By Manuel Roig-Franzia Washington Post Foreign Service Wednesday, September 26, 2007; Page A14
SANTIAGO ATITLAN, Guatemala
The shaman looked annoyed. Slivers of light cut through cracks in the thin wooden walls of the house at the end of a slippery mud street, illuminating his glare of disapproval. The kids in the back of the tiny room were giggling, but for the shaman this was a solemn moment. The look he shot them shut them up.
It was 1:15 p.m., time to worship the statue of Maximón,
a squat, roughly carved wooden deity beloved here by those who believe in his power to grant favors and feared for punishing those who do not pay him proper respect. Maximón, pronounced maw-she-MAWN, occupies a space between the polar tugs of Guatemalan spiritual life, Catholicism and evangelism, neither of which approves of him. His origins are a mystery. Some say he is a modern version of a long-forgotten Mayan god. Others say he represents a martyred holy man. Still others merely shrug their shoulders.
Great gusts of smoke rose out of the metal bucket the shaman filled with burning incense. The bucket swung back and forth, and the shaman began to pray in the Mayan Tzutujil dialect. Strands of Christmas tree lights, slung over a separate, glass-encased statue, twinkled. A pinwheel of flashing lights spun round and round. Incongruously, the notes of “Rudolph the Red-Nosed Reindeer” slipped tinnily out of a palm-size speaker dangling from the wall.
Ten minutes into the ceremony, at 1:25 p.m., Marcelino Mura reached for the hand of his wife, Maria, and they shifted their weight on bent knees. The Muras once lived humbly but say they have prospered in the eight years since they began making an annual pilgrimage to pay tribute to Maximón in this village propped on a steep hill overlooking Lake Atitlan.
“I used to work in the fields; there was no shade. It was so hard,” Marcelino Mura whispered to one of the visitors crammed into a space fast filling with cough-inducing smoke. “Now I have my own restaurant. Thanks to Maximón.”
Francisco Miranda, a member of the cofradia, an informal religious group that cares for Maximón, jumped to his feet. Miranda has a place of honor in the room. Maximón has resided in this private home since the Christian Holy Week. The statue will stay there until next Holy Week, when it will move to another private home, where the owners will enjoy the offerings of rum, cigarettes, money and clothing, right along with the statue.
Miranda had spotted something amiss. The cigarette in Maximón’s mouth was almost burned through and a droopy tube of ash looked as if it was at its breaking point. Miranda tapped the ash into a tray and fished another cigarette out of his pocket. He replaced the old cigarette and lit the new one.

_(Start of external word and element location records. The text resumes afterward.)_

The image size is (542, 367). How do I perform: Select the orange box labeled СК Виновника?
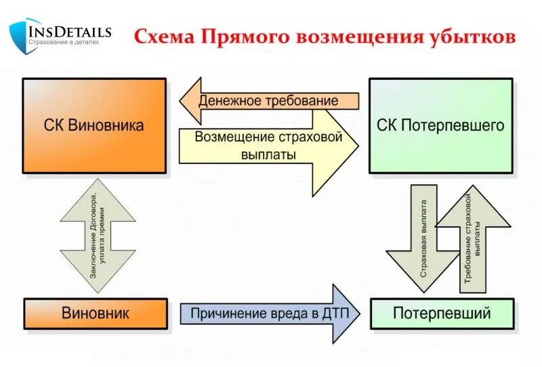tap(94, 125)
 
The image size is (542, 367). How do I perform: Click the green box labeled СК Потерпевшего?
tap(440, 125)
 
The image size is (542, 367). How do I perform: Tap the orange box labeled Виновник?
tap(96, 314)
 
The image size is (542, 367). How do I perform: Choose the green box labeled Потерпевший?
tap(441, 314)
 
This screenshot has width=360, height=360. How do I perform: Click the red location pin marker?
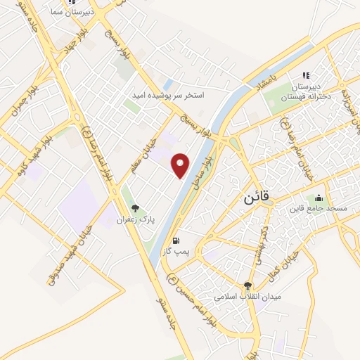[x=181, y=165]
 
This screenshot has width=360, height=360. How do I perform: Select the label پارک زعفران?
[x=135, y=220]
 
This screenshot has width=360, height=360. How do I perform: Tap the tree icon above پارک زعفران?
[x=135, y=208]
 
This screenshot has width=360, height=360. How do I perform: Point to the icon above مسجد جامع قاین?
[x=319, y=198]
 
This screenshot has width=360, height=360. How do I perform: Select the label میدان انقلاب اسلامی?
[x=247, y=297]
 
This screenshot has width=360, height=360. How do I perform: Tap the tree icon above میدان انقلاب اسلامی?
[x=247, y=285]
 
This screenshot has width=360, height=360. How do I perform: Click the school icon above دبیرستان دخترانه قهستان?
[x=305, y=75]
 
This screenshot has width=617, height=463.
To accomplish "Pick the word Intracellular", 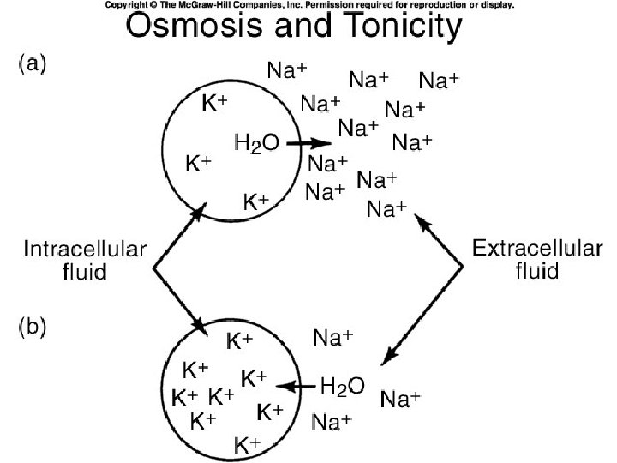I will click(85, 251).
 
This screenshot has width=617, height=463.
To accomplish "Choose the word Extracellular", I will click(536, 250).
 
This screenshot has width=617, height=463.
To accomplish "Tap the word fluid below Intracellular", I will click(83, 273).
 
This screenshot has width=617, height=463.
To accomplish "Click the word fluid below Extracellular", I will click(536, 272).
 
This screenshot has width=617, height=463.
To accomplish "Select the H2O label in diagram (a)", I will click(256, 143).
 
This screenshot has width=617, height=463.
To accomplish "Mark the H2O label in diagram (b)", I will click(342, 386).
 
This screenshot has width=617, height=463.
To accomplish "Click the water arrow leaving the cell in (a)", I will click(308, 144).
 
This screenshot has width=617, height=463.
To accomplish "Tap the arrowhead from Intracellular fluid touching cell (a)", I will click(201, 209).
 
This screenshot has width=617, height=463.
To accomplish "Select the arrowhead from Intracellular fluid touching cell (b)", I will click(203, 328).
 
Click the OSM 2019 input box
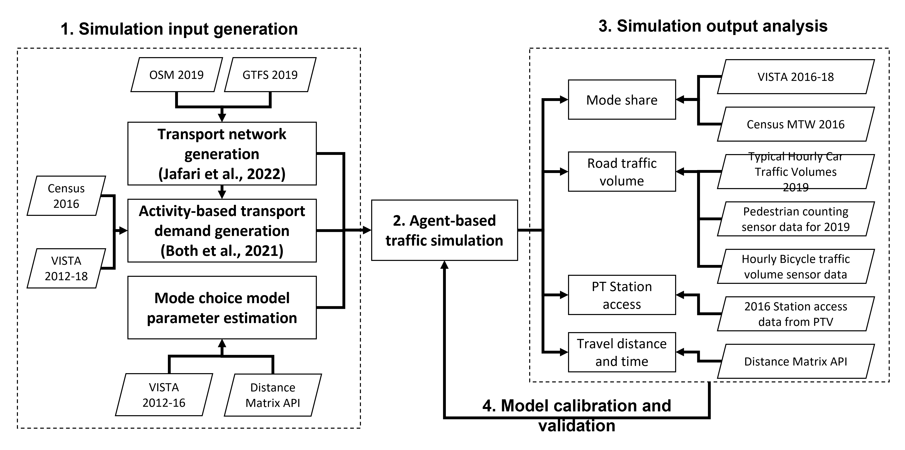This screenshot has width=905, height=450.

“I pray for this man’s business,” the shaman intoned.
A spigot gushed in an adjoining room at 1:40 p.m. Miranda glanced back, catching a glimpse of a man ripping off his shirt and washing his underarms beneath the stream of water. Maximón may be getting his tribute in one room, but life goes on in the rest of the house.
Three barefoot children with dirt-smudged faces and stained clothes sucked on candies outside the doorway. The street children of Santiago Atitlan have become Maximón’s ushers over the years, leading Guatemalans and tourists to him. No sign announces Maximón’s home, but his supposedly secret location really isn’t much of a secret. Everyone here knows where he resides.
By 2 p.m., Miranda had determined that Maximón was thirsty. He dug under a table and pulled out a bottle of rum. He carefully removed the burning cigarette — Maximón’s fourth in 45 minutes — and tipped the bottle. Rum splashed off the wooden lips, cascading over the 10 quetzal notes clipped to Maximón’s scarf and into a kerchief Miranda held beneath Maximón’s chin.
Miranda reached forward to take a wad of bills from Mura, scooting aside three pairs of fancy leather shoes that Mura had brought as an offering after noticing the day before that Maximón was shoeless.
Smoke thickened, blanketing the dried plants suspended from the ceiling. The shaman, barely visible in the fog of burning incense, kept up the pendulum motion of his incense bucket.
“I pray for this man’s and this woman’s health,” he said.
Ten minutes later, at 2:15 p.m., Miranda once again sought to slake Maximóns prodigious thirst. He gestured to a boy who had just wandered into the room. The boy clenched his teeth and struggled to untwist the cap on a flask-size bottle of rum. Defeated, he handed the bottle to Miranda.
Miranda strained but couldn’t get it open either, passing it off to an older man who had been watching with an air of detached amusement.
The man swiftly unloosed the cap. Miranda stepped over five empties on the floor and in seconds rum was splashing over Maximón’s lips again.